The decision paid off, although until the last day of the four-day racing meeting at Silverstone it seemed electricity would be dominating once again. In Saturday’s Acceleration Event, the six best-performing cars were all electric, featuring electric motors at each wheel – a major advantage over combustion.
But Sunday’s Endurance Event purged the competition of its greatest favourites.
“Unfortunately we've been disqualified from Endurance for temporarily exceeding the 60kW limit. Huge disappointment,” the ETH Zurich team tweeted following the event in which it finished with one of the best times.
After ETH Zurich, judges also sent packing the defending double champions from Delft, an electric car designed by another Stuttgart team, a vehicle by students of the University of Munich and a team from Amberg, also Germany. All of these cutting-edge electric vehicles were disqualified because of breaches of technical limits.
Zurich didn’t let their disappointment show as they celebrated coming first in the Engineering Design competition and the Skid Pad challenge.
The team’s car, named Gotthard, also came second in the Acceleration Event, for which it was a hot favourite.

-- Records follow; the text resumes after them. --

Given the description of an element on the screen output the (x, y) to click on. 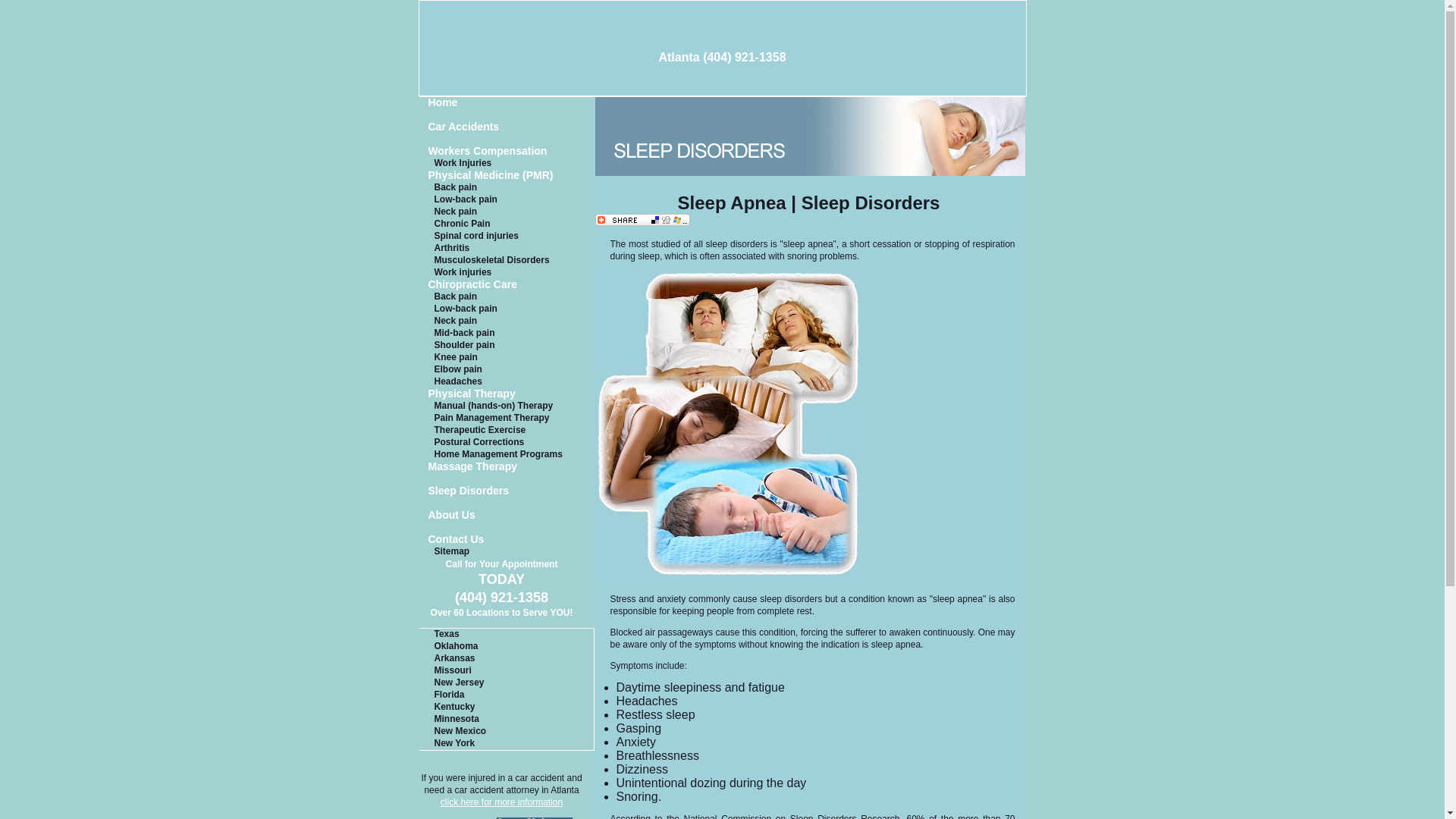
Pain Management Therapy (506, 418)
Work Injuries (506, 163)
Low-back pain (506, 200)
Sitemap (506, 551)
Headaches (506, 381)
Home (506, 103)
Workers Compensation (506, 151)
Musculoskeletal Disorders (506, 260)
Neck pain (506, 321)
Contact Us (506, 540)
Shoulder pain (506, 345)
Therapeutic Exercise (506, 430)
Physical Therapy (506, 395)
Given the description of an element on the screen output the (x, y) to click on. 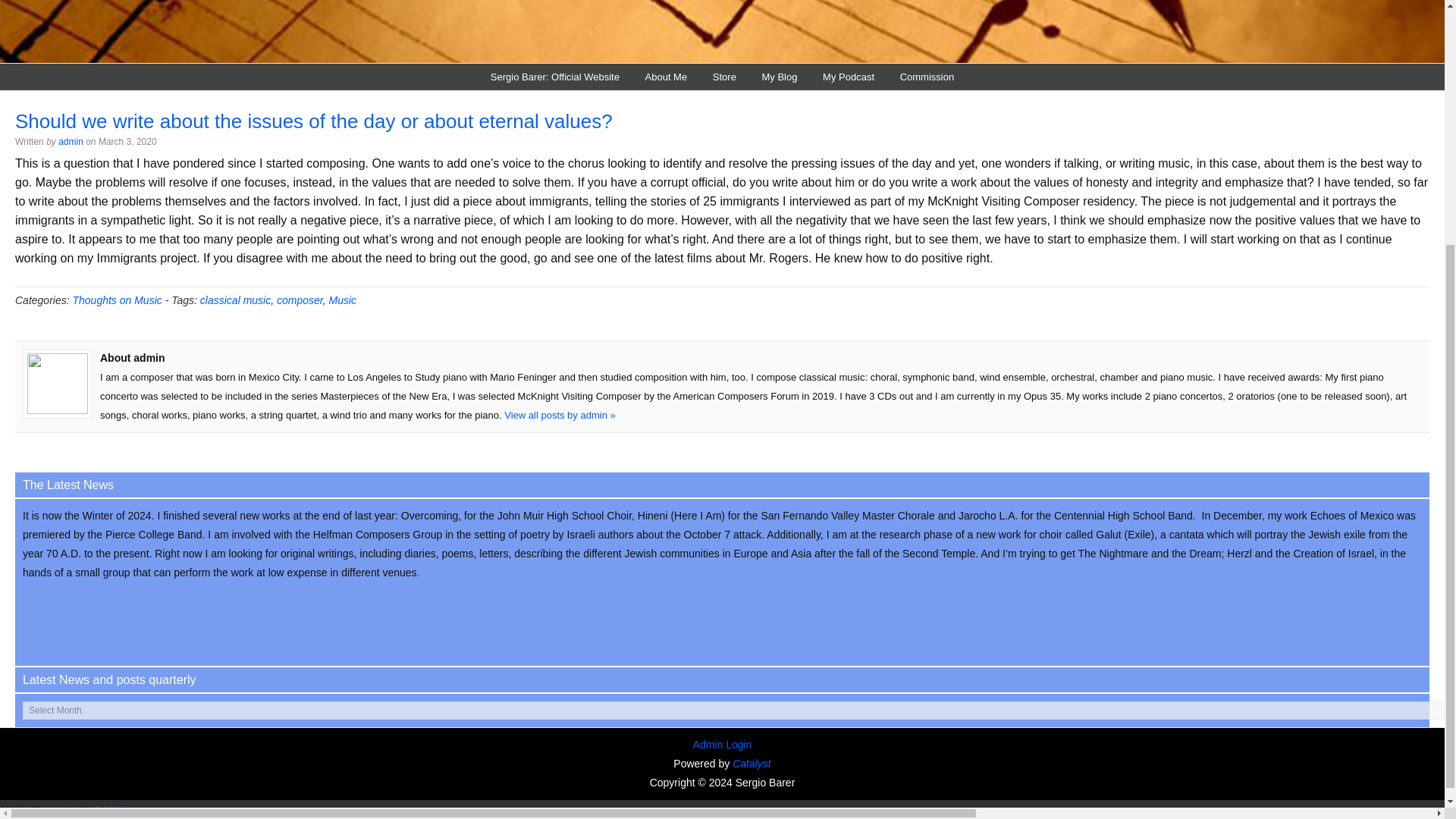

Gotthard’s predecessor, an electric car built by the ETH Zurich team two years ago, has recently broken the acceleration record by an electric vehicle, beating even Formula E cars.
According to Beth Lily Georgiou, Formula Student Project Leader, the increasing strength of electric vehicles is a major trend that could be observed in the competition.
“This year, we had 32 electric teams competing with electric cars, which is the highest number ever for a UK event and over 50 electric teams actually applied to be part of the competition,” Georgiou said. “We are seeing a big trend in teams converting to electric entirely or teams such as Bath, Karslruhe and Stuttgart, running a combustion engine and an electric car from the same university.”
The competition, which started in 1998 at a small testing venue in Coventry, has been going from strength to strength. This year’s meeting at the racing circuit in Silverstone, was attended by 113 teams, with some coming from as far as Australia and Sri Lanka.